Un signe qui ne trompe pas, et dont il faut toujours se méfier : il y a dans Crazy, stupid, love un personnage assez pénible d’adolescent plus intelligent que la moyenne, personnage de papier envoyé au tapin par le film pour se mettre le spectateur dans la poche. Pauvres petits génies, déposés là comme des porte-paroles par des films qui font à travers eux le portrait de leurs intentions, et plaquent sous les mèches blondes le label d’intelligence qu’ils s’auto-décernent. Se méfier encore plus quand le surdoué, comme ici, s’active les méninges sur un exposé : c’est la garantie que le film se présente comme une dissert’, qu’il est là lui aussi pour rendre sa copie.

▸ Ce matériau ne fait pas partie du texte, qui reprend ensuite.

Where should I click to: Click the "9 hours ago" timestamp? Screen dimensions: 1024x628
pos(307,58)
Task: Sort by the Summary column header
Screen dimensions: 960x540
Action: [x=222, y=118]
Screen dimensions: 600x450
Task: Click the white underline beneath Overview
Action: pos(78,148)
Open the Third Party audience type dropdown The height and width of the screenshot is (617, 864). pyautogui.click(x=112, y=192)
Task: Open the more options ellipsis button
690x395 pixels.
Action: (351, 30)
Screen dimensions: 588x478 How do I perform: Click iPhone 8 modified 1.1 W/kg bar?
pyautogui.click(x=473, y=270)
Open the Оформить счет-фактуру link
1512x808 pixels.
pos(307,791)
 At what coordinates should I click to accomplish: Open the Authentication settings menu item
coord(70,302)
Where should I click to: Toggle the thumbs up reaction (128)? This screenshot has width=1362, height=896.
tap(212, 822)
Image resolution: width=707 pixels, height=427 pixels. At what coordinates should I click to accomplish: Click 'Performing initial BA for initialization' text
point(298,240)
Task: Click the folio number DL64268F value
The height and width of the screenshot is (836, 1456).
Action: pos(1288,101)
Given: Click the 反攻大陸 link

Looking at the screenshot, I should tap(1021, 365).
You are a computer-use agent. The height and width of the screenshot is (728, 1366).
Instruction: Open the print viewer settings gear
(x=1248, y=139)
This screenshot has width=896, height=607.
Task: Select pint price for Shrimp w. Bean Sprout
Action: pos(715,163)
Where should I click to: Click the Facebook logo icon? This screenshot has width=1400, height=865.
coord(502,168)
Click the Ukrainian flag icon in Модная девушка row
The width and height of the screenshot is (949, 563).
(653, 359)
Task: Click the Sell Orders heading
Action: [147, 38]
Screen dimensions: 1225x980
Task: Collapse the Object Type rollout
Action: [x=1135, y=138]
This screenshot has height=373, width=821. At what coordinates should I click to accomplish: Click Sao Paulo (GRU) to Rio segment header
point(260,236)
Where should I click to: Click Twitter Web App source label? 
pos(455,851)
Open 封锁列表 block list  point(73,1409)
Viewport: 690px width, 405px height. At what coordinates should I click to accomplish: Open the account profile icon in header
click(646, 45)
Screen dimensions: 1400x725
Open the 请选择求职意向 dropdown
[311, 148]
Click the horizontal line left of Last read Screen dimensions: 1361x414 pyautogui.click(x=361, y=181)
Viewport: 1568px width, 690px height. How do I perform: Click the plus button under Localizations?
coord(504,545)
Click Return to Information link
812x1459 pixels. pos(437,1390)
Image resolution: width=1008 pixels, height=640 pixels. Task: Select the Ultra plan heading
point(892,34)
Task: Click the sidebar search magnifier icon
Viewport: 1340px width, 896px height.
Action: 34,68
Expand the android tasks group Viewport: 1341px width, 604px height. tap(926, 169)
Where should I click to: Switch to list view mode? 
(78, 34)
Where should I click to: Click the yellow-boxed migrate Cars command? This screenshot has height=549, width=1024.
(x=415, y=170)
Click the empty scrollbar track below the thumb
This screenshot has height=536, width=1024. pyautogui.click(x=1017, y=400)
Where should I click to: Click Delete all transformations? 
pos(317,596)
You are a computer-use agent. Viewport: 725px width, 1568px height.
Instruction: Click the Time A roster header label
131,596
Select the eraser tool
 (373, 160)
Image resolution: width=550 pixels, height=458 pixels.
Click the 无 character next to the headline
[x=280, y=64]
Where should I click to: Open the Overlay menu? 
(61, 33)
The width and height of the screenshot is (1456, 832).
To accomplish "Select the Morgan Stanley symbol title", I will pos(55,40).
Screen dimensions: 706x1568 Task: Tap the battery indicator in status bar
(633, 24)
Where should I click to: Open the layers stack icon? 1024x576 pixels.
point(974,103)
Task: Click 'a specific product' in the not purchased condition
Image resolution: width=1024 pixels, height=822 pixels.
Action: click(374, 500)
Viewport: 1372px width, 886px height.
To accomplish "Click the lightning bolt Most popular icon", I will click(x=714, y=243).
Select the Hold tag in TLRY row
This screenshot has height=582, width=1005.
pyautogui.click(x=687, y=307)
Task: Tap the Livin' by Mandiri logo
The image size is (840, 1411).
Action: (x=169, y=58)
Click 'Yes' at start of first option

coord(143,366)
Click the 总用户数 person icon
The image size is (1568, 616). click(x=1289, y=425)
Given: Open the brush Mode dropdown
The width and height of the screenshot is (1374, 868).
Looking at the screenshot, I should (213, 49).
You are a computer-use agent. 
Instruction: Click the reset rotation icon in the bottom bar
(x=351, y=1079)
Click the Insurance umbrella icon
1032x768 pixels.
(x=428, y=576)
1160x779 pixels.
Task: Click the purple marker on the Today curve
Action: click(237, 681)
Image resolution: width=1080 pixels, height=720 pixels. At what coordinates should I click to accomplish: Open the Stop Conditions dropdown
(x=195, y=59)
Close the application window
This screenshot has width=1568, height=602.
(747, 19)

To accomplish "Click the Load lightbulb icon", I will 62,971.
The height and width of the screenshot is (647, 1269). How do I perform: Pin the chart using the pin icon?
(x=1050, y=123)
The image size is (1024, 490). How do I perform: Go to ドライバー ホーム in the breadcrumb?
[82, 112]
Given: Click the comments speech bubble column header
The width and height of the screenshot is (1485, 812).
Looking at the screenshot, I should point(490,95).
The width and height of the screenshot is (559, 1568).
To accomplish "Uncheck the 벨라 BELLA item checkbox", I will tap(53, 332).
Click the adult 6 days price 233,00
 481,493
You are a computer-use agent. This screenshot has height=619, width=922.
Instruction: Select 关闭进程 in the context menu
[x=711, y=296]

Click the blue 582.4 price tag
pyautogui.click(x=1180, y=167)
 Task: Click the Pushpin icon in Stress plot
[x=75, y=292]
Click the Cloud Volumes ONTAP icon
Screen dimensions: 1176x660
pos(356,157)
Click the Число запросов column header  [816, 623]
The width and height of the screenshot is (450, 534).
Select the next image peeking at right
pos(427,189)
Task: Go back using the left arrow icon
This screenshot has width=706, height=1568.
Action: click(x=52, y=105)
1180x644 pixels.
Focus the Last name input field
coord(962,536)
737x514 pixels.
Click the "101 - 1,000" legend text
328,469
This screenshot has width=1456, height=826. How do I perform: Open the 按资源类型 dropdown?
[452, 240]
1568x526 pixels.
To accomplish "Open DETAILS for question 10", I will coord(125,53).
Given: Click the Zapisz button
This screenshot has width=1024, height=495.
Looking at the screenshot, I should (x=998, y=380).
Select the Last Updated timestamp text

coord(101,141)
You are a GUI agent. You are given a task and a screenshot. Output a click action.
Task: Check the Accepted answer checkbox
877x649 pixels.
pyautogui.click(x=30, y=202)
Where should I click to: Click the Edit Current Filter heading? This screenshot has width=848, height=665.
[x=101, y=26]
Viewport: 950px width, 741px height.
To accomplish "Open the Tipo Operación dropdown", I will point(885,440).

Crazy, stupid, love, donc, planche dur sur son sujet – l’amour, son vertige, ses complications. L’ado génial est amoureux fou de sa baby-sitter, laquelle s’est entichée de son père, lui-même en pleine crise de la quarantaine après que sa femme, partie voir ailleurs, a demandé le divorce. Terne et gentil, le père (Steve Carrel, plus Américain moyen que jamais) retourne sur le marché des célibataires, coaché par un playboy cynique (Ryan Gosling, le sourcil toujours plus haut) qui, de son côté, déchante depuis qu’il tombé amoureux d’une jolie pimbêche évidemment peu sensible à ses charmes et dont le film dégainera tardivement l’identité pour resserrer un peu plus l’étendue de cette vaste cosmogonie sentimentale.
Ça fait beaucoup, surtout que Requa et Ficarra, révélés par le charmeur mais limité I love you Phillip Morris, n’ont pas vraiment les moyens de leurs ambitions : le film a un sérieux problème de rythme, enchainant poussivement les situations artificiellement tressées par un scénario dont les intentions se repèrent à des kilomètres, et condamnant une brochette d’acteurs par ailleurs tous excellents (Julianne Moore dans le rôle de la mère ; Emma Stone, repérée dans Supergrave) à se secourir par le cabotinage. On voit bien où se situe l’ambition, assez peu modeste, de Requa et Ficarra : occuper le terrain post-Apatow (la première partie est grosso modo un plagiat raplapla de 40 ans, toujours puceau), en visant les cimes de la comédie sentimentale sophistiquée à la James L. Brooks. Il leur reste beaucoup de chemin.